Personal information
- Born: February 1, 1993 (age 33) Danville, California, U.S.
- Listed height: 6 ft 2 in (1.88 m)
- Listed weight: 245 lb (111 kg)

Career information
- High school: Danville (CA) San Ramon Valley
- College: California
- NFL draft: 2016: undrafted

Career history
- Denver Broncos (2016)*; Carolina Panthers (2017)*;
- * Offseason or practice squad member only

= Kyle Kragen =

American football player (born 1993)

Kyle Kragen (born February 1, 1993) is an American former professional football outside linebacker. He played college football for the University of California, Berkeley.

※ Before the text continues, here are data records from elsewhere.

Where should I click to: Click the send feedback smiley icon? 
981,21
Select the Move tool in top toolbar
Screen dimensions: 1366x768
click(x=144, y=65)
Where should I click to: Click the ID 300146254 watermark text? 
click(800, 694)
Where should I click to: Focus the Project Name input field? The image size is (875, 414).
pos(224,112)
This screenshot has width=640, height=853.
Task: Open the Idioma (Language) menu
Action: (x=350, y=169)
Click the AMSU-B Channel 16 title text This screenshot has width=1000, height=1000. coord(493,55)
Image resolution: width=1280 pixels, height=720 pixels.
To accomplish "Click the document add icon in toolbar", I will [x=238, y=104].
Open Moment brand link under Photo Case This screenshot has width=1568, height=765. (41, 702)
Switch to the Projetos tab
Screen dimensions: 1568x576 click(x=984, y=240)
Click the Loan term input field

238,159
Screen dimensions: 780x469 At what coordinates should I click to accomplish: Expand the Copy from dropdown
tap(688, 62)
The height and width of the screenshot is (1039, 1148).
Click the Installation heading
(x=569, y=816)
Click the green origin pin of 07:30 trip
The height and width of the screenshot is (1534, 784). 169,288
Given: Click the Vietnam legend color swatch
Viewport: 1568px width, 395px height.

He is the son of former football player Greg Kragen.

==Professional career==

Pre-draft measurables
| Height | Weight | Arm length | Hand span | 40-yard dash | 10-yard split | 20-yard split | 20-yard shuttle | Three-cone drill | Vertical jump | Broad jump | Bench press |
| 6 ft 2+1⁄4 in (1.89 m) | 248 lb (112 kg) | 32+3⁄4 in (0.83 m) | 9+3⁄8 in (0.24 m) | 4.85 s | 1.69 s | 2.81 s | 4.25 s | 7.07 s | 37.0 in (0.94 m) | 9 ft 6 in (2.90 m) | 23 reps |
All values from Pro Day

===Denver Broncos===
Kragen signed with the Denver Broncos after going undrafted in the 2016 NFL draft. On September 3, 2016, Kragen was waived by the Broncos. The next day he was signed to the Broncos' practice squad. On September 13, 2016, he was released from the Broncos' practice squad.

===Carolina Panthers===
On May 6, 2017, Kragen signed with the Carolina Panthers. He was waived on May 18, 2017.